I have a table which records the chlorine samples in distribution for a water company at different sites. To start I have the following sub-query:
SELECT CONCAT(MIN(in_dist.chlorine_mgl), ' - ', MAX(in_dist.chlorine_mgl))
FROM gis_user.BACTISURVEY AS in_dist
INNER JOIN (SELECT MAX(last_edited_date ) AS max_date, collection_location, sample_type, date_sample_collected
FROM gis_user.BACTISURVEY
GROUP BY date_sample_collected, collection_location, sample_type ) AS tbl ON tbl.collection_location = in_dist.collection_location
AND tbl.date_sample_collected = in_dist.date_sample_collected
WHERE samples.district_distribution = in_dist.district_distribution
This subquery has a few conditions:
- So for these sites in my application you have the option to edit the entry, but the database keeps an archive of these edits in the same table, distinguished by 'edit date', so naturally I need to take the latest edit based on datetime (I'm expecting a lot of edits because of the nature of the program)
- I want to take the minimum chlorine sample value and the maximum chlorine value for a group (This group being district_distribution AND ALSO date_sample_collected)

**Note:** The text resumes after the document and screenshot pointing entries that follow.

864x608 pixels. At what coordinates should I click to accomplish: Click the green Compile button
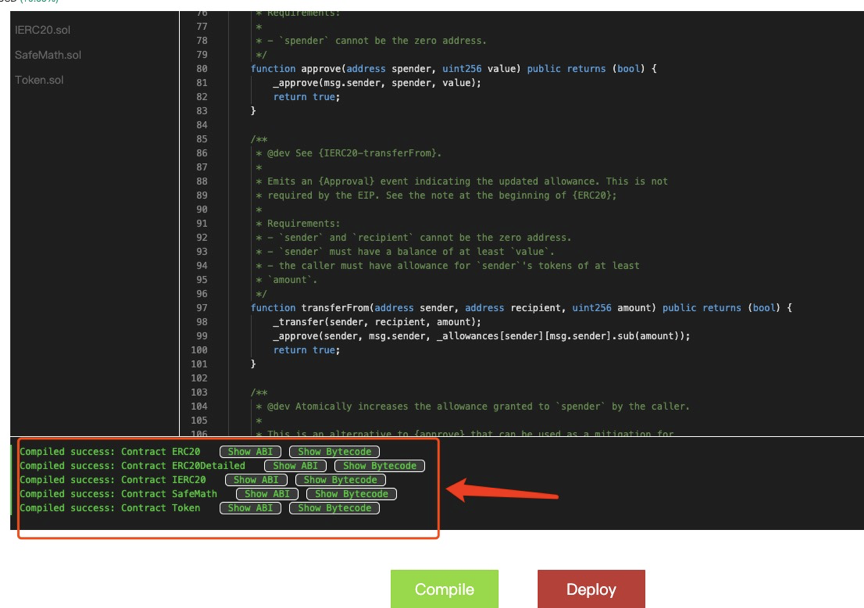(x=444, y=589)
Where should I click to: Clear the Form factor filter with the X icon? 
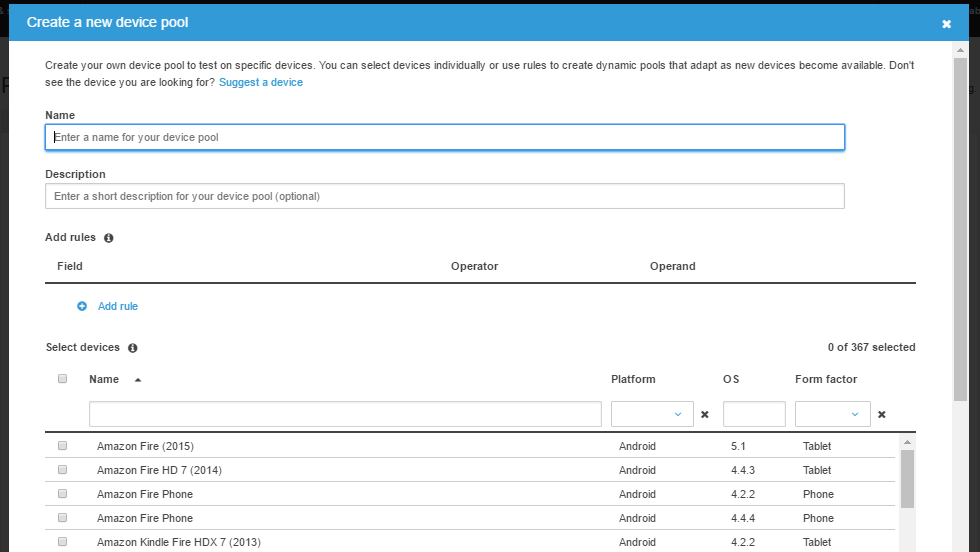click(x=881, y=414)
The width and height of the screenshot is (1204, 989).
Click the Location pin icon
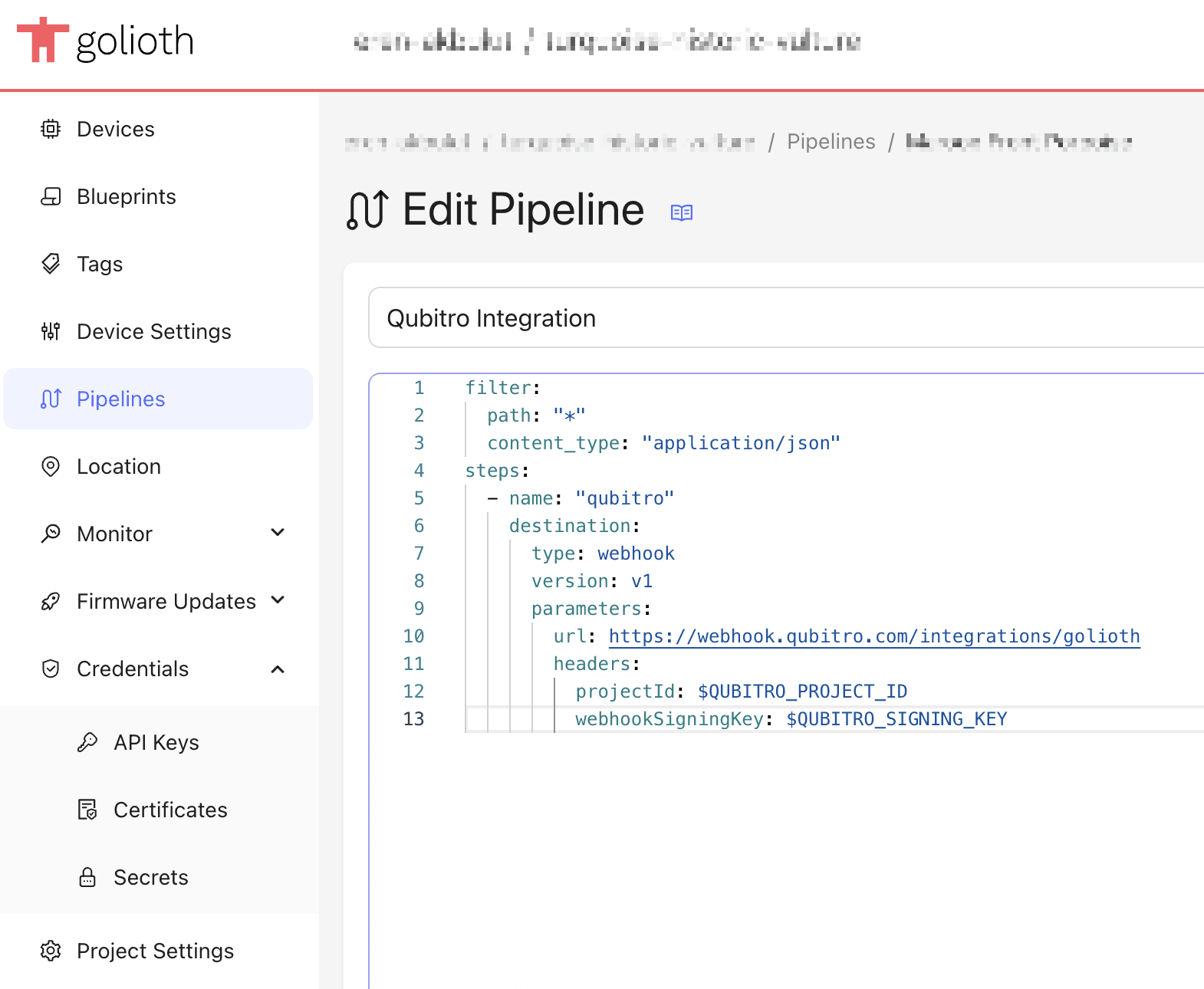(51, 466)
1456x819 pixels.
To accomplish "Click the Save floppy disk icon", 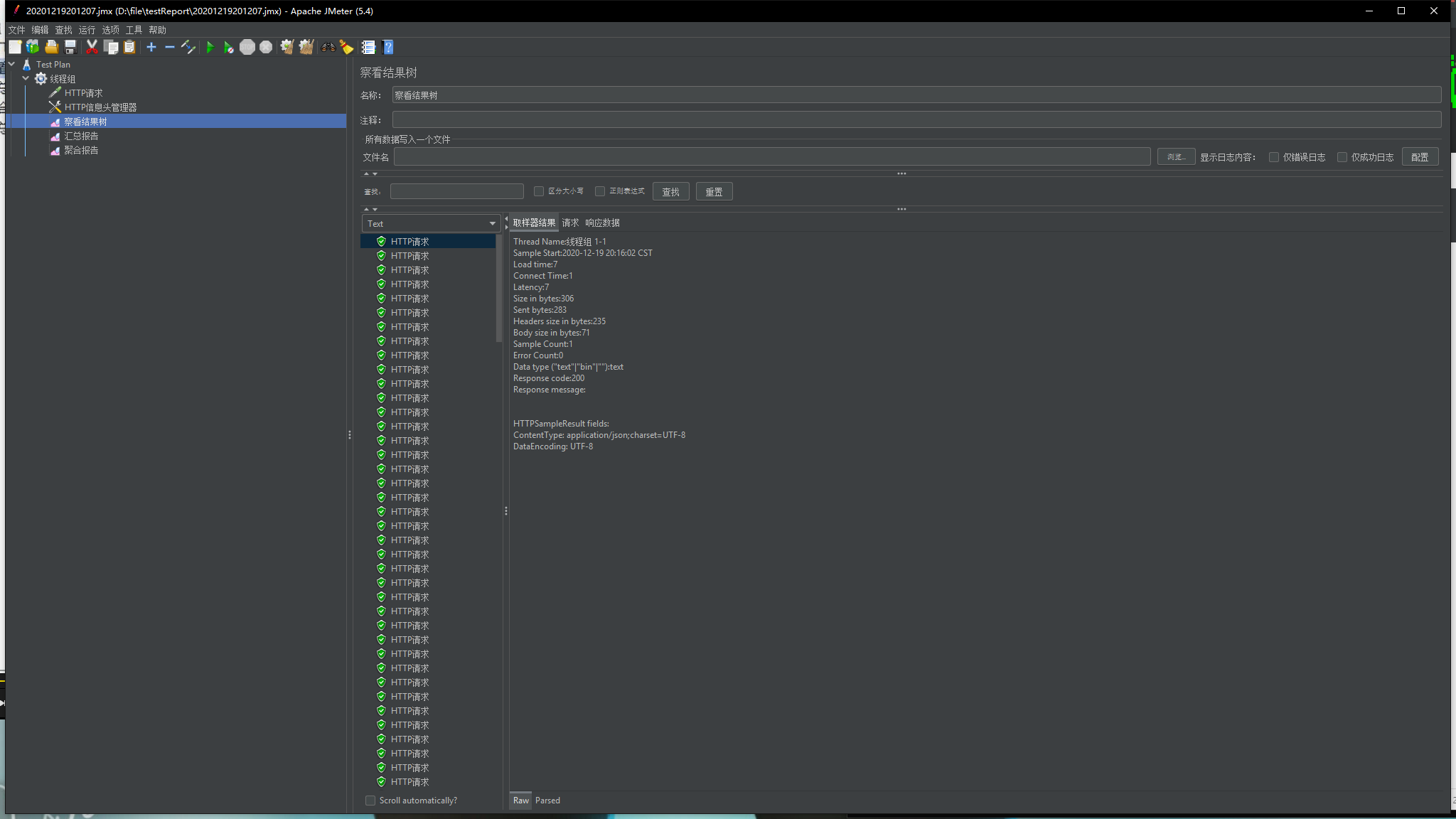I will coord(70,48).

So basically I want the following:
DISTRICT CHLORINE DATE COLLECTED
district1 1.2 - 2.6 March 30th 2020
district1 1.4 - 3.2 April 1st 2020
district2 1.6 - 2.4 March 30th 2020
But I'm getting something like the following:
DISTRICT CHLORINE DATE COLLECTED
district1 1.2 - 3.2 March 30th 2020
district1 1.2 - 3.2 April 1st 2020
district2 1.6 - 2.4 March 30th 2020
So what that shows me is that it's taking all the chlorine samples regardless of date within the district_distribution group and taking the minimum and maximum value of those. I want it to differentiate between the collection date as well as the district.
EDIT --
For the below answer, would a case like this also be covered by your query?:
-- Unique Entry 1 (district 1, Type A, AUS, 30th Mar)
('district 1', 'type A', 'AUS', '2020-02-30', '2020-04-01', 1.2) --Another row expected min
,('district 1', 'type A', 'AUS', '2020-02-30', '2020-04-01', 2.8) --Another row expected max
,('district 1', 'type A', 'AUS', '2020-03-30', '2020-04-03', 1.1)
,('district 1', 'type A', 'AUS', '2020-03-30', '2020-04-03', 5.2)
,('district 1', 'type A', 'AUS', '2020-03-30', '2020-04-05', 1.21) --Expected min
,('district 1', 'type A', 'AUS', '2020-03-30', '2020-04-05', 1.44) --Expected max
EDIT2: So I used your partition and rank suggestion and that seems to be the trick! I thank you! Marked Answer below.